----- SOURCE EXTRACT -----

In the fall of 1944 the Allied decided they need to take Aachen, the westernmost city in Germany, prior to an advance into the industrial Ruhr Basin. Aachen was an ancient city, heart of Charlemagnes empire, and for 6 centuries the place of coronation of the kings of the Holy Roman Empire.
A young lieutenant from Orangeburg SC was a member of an American division attached to the British Second Army, and his battalion had been ordered to take Prummern, a small village with a strategic hilltop location. Like many young men with some ROTC training, he had been pulled out of college early and hastily trained for war. The night they arrived in Prummern, he was hiding in a cellar and thought he was going to be discovered by a German officer, and tried to shoot him, but he had failed to take off the safety and the gun did not fire. The German went away.
The next morning he and two others were told to go set up an observation post about three blocks away. They had to cross a street near an embankment, and the enlisted man and the other lieutenant made it across.

----- EXCERPTED DATA -----

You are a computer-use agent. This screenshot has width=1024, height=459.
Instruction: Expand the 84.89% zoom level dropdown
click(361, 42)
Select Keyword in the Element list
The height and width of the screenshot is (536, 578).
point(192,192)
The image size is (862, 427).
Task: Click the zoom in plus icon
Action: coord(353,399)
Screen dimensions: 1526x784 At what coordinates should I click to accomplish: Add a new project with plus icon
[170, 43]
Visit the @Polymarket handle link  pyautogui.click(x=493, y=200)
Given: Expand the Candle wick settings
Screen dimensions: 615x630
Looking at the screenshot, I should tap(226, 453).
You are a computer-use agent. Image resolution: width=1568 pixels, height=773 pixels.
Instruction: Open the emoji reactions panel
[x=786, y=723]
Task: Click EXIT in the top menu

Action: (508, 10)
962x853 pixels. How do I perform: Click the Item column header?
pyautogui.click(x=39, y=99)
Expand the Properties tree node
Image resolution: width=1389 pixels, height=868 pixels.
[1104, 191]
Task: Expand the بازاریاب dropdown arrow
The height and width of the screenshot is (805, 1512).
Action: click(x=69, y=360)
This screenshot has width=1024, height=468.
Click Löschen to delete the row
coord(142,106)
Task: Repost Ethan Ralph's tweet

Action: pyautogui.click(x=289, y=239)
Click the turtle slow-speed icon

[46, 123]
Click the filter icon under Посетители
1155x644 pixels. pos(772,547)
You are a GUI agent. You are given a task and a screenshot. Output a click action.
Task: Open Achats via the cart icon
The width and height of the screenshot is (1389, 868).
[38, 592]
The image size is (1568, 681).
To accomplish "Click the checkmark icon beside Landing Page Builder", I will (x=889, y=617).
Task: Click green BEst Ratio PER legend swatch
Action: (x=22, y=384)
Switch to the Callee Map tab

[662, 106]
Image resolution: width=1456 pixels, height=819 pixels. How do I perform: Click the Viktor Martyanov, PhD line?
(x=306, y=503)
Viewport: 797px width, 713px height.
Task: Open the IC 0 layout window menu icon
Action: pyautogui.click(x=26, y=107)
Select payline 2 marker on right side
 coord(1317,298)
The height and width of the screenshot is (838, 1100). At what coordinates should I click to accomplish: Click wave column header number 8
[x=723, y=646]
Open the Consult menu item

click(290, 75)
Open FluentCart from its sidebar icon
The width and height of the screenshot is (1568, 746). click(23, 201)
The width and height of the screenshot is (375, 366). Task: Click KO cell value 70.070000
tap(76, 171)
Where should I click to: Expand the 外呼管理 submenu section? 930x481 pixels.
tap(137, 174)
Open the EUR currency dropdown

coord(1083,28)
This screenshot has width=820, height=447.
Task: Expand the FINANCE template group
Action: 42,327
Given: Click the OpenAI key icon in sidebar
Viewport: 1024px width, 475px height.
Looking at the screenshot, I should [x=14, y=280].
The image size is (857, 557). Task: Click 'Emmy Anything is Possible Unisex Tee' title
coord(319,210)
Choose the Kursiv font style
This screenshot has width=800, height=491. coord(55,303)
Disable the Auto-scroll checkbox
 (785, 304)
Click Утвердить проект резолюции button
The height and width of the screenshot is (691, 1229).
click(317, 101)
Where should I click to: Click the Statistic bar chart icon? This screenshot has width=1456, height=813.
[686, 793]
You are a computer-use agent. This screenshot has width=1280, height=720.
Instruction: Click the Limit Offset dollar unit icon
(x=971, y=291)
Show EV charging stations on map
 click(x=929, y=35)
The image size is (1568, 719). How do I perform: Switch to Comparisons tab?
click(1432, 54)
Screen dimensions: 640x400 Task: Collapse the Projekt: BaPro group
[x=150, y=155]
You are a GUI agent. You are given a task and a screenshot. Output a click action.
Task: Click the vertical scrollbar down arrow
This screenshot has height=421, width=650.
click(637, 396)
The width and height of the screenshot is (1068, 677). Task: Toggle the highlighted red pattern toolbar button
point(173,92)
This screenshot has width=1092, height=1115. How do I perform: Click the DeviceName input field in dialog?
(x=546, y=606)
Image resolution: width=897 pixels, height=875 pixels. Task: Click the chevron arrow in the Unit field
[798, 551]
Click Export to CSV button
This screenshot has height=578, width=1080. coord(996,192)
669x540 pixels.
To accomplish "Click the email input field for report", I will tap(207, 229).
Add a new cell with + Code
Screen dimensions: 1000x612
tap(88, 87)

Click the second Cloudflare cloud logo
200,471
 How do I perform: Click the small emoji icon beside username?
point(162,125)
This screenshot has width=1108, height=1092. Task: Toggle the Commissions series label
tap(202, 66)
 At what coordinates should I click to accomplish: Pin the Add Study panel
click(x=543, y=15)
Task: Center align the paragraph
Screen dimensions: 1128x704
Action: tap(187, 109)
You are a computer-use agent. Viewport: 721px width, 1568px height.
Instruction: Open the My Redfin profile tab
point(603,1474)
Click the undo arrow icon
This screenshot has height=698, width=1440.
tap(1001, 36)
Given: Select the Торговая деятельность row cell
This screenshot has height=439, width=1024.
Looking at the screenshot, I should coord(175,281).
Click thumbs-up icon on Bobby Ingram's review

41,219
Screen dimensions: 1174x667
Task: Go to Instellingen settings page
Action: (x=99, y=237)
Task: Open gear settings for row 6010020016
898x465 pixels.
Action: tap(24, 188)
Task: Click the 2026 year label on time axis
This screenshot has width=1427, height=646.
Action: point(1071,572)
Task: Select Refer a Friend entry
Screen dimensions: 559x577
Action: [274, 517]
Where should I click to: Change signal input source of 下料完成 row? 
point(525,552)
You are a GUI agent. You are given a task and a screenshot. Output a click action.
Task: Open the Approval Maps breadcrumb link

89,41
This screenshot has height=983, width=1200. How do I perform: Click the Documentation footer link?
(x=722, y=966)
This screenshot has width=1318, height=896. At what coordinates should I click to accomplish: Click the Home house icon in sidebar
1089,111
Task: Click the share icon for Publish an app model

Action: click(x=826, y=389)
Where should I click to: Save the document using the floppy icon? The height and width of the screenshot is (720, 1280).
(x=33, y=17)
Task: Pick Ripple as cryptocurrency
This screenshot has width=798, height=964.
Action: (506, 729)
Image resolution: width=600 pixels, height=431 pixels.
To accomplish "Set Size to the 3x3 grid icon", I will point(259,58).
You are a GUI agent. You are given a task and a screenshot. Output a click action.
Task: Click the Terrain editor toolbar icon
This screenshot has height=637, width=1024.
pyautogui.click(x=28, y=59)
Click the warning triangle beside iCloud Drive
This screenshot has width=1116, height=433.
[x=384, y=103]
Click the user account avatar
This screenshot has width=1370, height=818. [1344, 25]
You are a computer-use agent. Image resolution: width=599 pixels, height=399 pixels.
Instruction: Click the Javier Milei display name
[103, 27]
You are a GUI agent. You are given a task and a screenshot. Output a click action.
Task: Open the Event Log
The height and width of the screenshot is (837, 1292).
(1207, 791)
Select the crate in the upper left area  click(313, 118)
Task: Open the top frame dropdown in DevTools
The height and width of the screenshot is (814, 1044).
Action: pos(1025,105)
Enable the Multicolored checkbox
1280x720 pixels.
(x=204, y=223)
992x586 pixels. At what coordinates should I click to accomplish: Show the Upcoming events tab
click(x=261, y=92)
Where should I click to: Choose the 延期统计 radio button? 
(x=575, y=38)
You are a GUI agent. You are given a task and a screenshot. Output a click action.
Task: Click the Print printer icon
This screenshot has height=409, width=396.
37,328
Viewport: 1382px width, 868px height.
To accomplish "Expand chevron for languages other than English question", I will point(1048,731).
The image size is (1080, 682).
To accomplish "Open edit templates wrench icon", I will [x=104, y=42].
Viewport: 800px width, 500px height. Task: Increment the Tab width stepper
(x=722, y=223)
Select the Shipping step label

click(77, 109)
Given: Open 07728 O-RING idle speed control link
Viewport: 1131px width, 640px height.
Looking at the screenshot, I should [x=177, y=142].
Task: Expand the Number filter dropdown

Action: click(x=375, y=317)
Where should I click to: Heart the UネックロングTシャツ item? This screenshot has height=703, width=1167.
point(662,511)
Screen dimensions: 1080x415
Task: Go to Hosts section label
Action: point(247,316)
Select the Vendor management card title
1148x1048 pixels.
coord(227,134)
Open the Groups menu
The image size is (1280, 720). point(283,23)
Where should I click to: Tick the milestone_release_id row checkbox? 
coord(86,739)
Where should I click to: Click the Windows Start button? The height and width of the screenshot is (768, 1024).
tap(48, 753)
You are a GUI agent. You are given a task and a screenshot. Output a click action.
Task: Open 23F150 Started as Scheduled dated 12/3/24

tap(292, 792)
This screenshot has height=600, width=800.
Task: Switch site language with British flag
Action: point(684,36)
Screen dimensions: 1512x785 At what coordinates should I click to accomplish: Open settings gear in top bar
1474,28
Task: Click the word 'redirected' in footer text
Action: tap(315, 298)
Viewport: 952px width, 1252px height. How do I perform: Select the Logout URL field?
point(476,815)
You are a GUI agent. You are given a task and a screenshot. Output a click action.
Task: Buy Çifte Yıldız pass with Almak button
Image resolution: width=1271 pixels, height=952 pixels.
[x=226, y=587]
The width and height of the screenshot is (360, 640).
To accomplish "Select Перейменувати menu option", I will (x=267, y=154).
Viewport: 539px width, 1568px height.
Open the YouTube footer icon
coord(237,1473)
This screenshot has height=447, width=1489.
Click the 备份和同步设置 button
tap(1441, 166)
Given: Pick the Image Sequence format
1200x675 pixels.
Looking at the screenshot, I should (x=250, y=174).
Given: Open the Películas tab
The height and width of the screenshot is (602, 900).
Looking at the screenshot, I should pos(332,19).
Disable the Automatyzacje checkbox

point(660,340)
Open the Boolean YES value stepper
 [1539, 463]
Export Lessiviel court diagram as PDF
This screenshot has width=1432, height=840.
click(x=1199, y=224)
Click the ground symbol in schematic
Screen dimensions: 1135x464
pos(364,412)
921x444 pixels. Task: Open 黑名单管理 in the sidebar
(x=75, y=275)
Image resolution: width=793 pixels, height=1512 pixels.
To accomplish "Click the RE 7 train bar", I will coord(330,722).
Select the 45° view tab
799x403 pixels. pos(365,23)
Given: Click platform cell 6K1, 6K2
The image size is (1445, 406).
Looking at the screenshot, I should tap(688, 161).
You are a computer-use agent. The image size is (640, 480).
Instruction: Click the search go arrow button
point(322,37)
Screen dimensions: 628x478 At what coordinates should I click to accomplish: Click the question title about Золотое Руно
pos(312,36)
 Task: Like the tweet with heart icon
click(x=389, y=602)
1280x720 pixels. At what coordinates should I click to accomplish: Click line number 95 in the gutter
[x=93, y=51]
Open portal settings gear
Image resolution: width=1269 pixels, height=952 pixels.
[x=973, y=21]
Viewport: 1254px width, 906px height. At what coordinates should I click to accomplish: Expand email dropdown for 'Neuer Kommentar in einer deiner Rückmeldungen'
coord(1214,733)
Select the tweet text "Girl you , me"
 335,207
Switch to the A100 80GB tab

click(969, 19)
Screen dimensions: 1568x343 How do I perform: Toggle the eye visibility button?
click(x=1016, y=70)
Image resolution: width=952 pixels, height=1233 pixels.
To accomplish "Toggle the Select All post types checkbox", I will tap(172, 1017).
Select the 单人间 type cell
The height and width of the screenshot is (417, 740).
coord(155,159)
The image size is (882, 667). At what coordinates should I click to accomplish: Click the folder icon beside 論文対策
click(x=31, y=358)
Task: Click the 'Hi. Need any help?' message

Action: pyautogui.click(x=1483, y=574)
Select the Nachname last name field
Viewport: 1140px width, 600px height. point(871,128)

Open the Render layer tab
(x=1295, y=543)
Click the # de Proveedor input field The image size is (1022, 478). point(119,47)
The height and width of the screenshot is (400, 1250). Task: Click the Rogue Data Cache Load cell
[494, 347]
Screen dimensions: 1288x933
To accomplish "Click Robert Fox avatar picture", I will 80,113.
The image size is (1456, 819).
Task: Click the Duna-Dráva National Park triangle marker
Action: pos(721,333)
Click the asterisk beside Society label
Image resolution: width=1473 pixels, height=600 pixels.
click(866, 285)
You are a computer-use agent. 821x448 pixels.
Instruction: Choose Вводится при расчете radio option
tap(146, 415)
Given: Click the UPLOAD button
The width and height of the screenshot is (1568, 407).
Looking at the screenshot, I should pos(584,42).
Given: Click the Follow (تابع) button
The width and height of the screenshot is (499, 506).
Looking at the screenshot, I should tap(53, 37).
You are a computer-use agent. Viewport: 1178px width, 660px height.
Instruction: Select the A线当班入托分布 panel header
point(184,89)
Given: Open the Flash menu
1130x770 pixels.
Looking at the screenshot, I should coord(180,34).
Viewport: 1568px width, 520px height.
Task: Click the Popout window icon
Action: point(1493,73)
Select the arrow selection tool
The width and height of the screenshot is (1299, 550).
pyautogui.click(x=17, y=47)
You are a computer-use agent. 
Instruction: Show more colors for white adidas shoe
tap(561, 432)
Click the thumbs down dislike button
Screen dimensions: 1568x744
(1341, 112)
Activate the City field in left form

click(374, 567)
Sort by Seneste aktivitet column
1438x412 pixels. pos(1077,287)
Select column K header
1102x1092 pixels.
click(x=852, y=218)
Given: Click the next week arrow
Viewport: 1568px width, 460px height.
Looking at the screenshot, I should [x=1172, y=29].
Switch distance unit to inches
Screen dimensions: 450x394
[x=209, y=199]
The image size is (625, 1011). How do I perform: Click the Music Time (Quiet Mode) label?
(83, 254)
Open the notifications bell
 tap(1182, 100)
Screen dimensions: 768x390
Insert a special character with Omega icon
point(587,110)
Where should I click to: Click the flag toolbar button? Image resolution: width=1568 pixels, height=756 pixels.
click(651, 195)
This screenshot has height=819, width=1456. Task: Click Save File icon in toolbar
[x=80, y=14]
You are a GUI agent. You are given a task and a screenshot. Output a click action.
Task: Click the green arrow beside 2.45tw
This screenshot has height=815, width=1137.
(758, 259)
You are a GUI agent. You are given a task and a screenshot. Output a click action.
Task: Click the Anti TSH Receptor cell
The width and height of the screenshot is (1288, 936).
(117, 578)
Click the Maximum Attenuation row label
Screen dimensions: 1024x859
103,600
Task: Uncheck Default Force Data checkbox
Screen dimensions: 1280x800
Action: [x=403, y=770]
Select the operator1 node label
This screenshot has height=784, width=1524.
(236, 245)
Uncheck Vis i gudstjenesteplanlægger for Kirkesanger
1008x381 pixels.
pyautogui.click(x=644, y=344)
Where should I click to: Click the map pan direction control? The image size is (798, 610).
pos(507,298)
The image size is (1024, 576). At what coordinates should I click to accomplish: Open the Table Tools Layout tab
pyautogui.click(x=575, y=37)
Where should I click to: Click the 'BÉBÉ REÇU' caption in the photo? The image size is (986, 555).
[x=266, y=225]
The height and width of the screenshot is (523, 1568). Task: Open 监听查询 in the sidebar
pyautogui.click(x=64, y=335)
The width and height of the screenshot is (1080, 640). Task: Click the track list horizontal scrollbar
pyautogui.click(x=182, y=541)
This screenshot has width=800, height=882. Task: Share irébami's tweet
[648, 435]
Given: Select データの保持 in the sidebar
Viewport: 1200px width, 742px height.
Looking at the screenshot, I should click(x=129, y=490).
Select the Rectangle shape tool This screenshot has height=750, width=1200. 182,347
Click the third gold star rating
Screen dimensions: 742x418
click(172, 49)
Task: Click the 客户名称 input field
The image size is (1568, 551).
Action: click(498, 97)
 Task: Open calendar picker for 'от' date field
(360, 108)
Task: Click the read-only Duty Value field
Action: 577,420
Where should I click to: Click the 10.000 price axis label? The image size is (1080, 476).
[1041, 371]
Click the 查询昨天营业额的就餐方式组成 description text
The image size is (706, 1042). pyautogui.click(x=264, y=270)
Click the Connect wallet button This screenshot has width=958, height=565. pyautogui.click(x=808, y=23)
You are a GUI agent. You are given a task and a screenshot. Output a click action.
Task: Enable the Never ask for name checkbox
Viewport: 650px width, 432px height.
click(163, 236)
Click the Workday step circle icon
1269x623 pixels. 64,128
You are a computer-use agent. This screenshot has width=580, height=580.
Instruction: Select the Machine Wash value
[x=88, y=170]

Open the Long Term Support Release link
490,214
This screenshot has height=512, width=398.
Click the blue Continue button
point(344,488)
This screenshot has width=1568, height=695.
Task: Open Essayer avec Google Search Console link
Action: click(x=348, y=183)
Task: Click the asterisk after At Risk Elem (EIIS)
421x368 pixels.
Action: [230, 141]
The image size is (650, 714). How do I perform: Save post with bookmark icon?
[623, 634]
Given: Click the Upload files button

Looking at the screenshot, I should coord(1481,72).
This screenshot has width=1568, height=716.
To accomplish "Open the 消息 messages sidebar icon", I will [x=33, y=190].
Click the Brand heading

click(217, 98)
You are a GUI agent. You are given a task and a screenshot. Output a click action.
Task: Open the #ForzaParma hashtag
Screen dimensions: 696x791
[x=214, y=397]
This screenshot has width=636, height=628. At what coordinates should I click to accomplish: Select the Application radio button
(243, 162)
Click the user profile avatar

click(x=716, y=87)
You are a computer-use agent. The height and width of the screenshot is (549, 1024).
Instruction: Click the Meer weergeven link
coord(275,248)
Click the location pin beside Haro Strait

-----

— EXERCISES —
1. Answer these from the passage about the Aachen campaign, one line each:
(a) Which army was the lieutenant's American division attached to?
(b) Where was the lieutenant from?
(c) About how far away was the observation post the three men were sent to set up?
2. Please resume the passage about the Aachen campaign, picking up after its last sentence.

— YOUR WRITTEN ANSWERS —
1.
(a) The British Second Army
(b) Orangeburg SC
(c) About three blocks

2.
They would later be captured by the Germans. The young lieutenant from Orangeburg was shot in the back attempting to cross the street. He crawled to the enbankment, looked over, and saw Germans everywhere. One of them saw him and shot him 5 more times with a machine pistol. He realized that his best chance for survival was to play dead, so he did that for several hours, at one point having to pull up his legs to avoid having them run over by a German tank. After hours of feigning death, things quieted down and he managed to stagger and crawl to the aid station near the church. They thought he was going to die, and were going to report him as killed in action, but someone else from Orangeburg recognized him and got them to report him as wounded in action in order to spare his mother. He was treated in the field, and then in a series of increasingly larger hospitals, eventually spending several months in treatment before finally returning to active duty about 10 months later.
Robert S. Adden made it through World War II, and went back to finish his college degree and to get an MBA and Ph.D. He went to The Citadel as a professor, and remained there his entire career, chairman of the Business Department. More importantly to this narrative he became best friends with my father, also a professor at The Citadel. Bob and Sue, along with their three children, became almost part of an extended family.
The last time I saw Bob and Sue was at Christmas a couple of years ago, when our family went over to sing Christmas carols at their front door, in the manner that Citadel kids had done for years.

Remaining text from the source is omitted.